Give the part of the material that opens with the line containing "Viewport: 1568px width, 782px height." and closes with the line containing "coord(81,444)", both included, as a JSON list of strings with one string per line and blank lines left out.

BEGIN DATA LINES

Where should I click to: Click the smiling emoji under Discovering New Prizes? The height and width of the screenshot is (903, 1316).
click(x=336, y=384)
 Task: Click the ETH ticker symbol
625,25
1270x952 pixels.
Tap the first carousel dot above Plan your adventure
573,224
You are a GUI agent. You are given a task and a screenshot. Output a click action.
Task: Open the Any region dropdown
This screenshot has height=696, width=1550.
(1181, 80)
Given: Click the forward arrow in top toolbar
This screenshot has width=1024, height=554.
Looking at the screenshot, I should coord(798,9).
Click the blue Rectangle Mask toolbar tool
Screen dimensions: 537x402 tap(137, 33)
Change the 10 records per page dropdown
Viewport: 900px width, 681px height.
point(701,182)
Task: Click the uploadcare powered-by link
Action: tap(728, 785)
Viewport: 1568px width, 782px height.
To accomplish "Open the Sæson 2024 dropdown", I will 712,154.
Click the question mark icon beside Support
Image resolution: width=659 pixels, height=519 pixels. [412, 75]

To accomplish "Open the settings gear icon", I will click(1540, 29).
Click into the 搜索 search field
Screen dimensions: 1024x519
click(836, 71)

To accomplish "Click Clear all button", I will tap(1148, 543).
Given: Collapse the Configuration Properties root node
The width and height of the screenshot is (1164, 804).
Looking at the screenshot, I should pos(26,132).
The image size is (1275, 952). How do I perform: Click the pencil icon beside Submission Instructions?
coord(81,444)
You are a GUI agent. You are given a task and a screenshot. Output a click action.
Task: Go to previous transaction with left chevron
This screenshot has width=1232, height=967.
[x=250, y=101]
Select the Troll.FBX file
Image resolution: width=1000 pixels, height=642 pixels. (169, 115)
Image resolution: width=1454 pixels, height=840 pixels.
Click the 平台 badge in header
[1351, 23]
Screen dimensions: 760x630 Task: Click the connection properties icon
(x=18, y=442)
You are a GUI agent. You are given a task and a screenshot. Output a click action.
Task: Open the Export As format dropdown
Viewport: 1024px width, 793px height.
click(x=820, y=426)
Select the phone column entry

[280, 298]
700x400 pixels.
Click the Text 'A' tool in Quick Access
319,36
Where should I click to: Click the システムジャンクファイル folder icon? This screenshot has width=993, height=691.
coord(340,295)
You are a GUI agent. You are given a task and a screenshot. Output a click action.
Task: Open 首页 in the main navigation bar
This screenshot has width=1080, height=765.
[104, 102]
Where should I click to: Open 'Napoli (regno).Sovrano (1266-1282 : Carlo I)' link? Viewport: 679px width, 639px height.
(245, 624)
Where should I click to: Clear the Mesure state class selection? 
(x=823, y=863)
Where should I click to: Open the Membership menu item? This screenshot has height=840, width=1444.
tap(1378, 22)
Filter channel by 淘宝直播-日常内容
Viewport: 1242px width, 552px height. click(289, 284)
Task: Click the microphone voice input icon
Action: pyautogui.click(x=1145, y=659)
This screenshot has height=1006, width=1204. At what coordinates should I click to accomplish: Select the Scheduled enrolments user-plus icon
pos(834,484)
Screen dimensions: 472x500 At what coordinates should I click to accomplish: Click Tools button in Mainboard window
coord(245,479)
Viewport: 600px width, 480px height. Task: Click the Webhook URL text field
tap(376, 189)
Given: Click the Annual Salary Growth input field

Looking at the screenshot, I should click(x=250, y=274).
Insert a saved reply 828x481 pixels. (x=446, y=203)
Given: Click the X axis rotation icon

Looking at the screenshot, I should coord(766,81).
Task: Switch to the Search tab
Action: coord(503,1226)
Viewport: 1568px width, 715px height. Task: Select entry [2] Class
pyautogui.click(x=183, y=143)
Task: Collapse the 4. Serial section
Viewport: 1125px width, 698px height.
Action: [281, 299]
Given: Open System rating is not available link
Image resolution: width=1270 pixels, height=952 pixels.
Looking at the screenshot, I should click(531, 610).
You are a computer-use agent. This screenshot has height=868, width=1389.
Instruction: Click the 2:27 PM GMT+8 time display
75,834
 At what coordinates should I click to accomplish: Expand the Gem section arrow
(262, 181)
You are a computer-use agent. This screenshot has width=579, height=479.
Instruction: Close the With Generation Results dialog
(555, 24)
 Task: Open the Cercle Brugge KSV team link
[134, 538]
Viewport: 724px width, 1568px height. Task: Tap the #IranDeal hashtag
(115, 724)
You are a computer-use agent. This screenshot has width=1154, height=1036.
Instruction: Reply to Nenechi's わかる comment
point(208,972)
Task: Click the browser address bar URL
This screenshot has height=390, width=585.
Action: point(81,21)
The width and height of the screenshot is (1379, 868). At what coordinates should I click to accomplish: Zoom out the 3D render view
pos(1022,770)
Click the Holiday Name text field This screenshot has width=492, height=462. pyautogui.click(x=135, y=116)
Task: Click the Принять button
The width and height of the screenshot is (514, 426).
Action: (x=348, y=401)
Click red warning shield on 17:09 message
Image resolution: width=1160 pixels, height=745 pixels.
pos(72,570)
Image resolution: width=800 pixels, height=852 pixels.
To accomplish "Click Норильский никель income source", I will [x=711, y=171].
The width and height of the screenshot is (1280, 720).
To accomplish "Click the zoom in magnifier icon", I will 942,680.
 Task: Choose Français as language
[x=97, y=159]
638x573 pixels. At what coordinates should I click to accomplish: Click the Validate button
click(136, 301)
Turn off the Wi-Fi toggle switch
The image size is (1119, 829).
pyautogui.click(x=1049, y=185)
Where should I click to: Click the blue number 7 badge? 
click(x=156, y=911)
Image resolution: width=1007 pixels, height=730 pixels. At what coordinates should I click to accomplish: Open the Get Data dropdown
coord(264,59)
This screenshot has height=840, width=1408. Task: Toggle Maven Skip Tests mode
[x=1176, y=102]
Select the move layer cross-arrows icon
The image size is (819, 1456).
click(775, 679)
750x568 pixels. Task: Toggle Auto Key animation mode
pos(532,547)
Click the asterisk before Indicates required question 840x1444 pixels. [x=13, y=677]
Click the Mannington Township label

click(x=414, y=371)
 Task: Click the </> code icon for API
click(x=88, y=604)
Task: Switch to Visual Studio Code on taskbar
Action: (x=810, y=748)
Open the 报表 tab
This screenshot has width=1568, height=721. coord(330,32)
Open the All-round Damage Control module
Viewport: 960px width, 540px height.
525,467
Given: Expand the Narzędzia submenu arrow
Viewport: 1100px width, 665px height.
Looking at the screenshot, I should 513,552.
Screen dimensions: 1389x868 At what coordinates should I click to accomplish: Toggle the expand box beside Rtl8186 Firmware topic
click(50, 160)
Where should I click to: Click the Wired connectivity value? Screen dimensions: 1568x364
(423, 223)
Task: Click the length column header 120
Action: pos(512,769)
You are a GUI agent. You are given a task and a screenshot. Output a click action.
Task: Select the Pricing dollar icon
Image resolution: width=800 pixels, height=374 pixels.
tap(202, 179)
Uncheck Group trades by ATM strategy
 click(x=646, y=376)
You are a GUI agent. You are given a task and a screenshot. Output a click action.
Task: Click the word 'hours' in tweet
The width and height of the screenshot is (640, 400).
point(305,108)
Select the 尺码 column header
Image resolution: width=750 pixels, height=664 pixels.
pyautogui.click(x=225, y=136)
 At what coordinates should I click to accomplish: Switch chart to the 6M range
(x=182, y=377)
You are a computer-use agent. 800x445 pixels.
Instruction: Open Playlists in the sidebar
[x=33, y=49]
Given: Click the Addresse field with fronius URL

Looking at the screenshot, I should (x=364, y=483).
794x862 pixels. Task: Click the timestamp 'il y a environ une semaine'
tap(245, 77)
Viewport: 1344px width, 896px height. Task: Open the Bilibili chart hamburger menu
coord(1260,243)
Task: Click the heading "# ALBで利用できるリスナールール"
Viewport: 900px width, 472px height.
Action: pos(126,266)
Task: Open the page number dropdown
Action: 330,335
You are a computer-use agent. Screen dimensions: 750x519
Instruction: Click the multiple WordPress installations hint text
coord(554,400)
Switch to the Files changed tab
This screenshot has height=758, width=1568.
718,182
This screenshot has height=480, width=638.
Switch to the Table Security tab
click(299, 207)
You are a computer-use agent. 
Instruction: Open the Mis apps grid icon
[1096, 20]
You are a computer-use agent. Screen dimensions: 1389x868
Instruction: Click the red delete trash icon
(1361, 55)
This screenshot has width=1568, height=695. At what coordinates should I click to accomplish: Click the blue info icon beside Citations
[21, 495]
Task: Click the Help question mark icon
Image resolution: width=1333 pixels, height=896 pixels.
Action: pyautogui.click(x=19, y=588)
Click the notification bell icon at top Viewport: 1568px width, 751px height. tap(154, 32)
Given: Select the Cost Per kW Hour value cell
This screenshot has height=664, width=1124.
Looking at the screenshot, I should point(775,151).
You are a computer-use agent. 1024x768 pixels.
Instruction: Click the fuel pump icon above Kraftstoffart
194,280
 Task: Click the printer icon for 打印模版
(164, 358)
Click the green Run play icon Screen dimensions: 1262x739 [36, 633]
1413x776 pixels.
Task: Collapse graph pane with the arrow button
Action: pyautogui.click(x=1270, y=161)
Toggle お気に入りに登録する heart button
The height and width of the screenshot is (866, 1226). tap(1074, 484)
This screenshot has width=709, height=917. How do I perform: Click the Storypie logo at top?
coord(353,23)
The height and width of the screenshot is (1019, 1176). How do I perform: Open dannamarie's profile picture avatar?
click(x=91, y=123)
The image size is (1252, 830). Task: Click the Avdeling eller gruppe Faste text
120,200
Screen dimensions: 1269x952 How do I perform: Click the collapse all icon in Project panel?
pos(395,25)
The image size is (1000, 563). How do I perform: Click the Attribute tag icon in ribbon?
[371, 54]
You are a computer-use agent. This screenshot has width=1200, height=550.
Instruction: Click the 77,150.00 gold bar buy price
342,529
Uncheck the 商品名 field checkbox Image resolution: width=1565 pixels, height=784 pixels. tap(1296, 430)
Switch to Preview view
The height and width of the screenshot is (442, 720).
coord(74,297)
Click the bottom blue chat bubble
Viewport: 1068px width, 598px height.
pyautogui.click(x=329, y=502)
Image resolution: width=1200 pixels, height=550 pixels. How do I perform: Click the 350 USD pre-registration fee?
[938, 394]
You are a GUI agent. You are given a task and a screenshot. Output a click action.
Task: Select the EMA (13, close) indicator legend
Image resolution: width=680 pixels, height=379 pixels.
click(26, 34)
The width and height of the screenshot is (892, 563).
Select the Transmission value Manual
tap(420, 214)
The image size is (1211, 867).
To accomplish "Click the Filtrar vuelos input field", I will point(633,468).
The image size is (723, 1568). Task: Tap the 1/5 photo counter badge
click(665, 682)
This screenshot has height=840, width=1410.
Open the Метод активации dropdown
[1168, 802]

END DATA LINES

**SOLUTION TO THE EXERCISE**
[
  "Viewport: 1568px width, 782px height.",
  "To accomplish \"Open the Sæson 2024 dropdown\", I will 712,154.",
  "Click the question mark icon beside Support",
  "Image resolution: width=659 pixels, height=519 pixels. [412, 75]",
  "To accomplish \"Open the settings gear icon\", I will click(1540, 29).",
  "Click into the 搜索 search field",
  "Screen dimensions: 1024x519",
  "click(836, 71)",
  "To accomplish \"Click Clear all button\", I will tap(1148, 543).",
  "Given: Collapse the Configuration Properties root node",
  "The width and height of the screenshot is (1164, 804).",
  "Looking at the screenshot, I should pos(26,132).",
  "The image size is (1275, 952). How do I perform: Click the pencil icon beside Submission Instructions?",
  "coord(81,444)"
]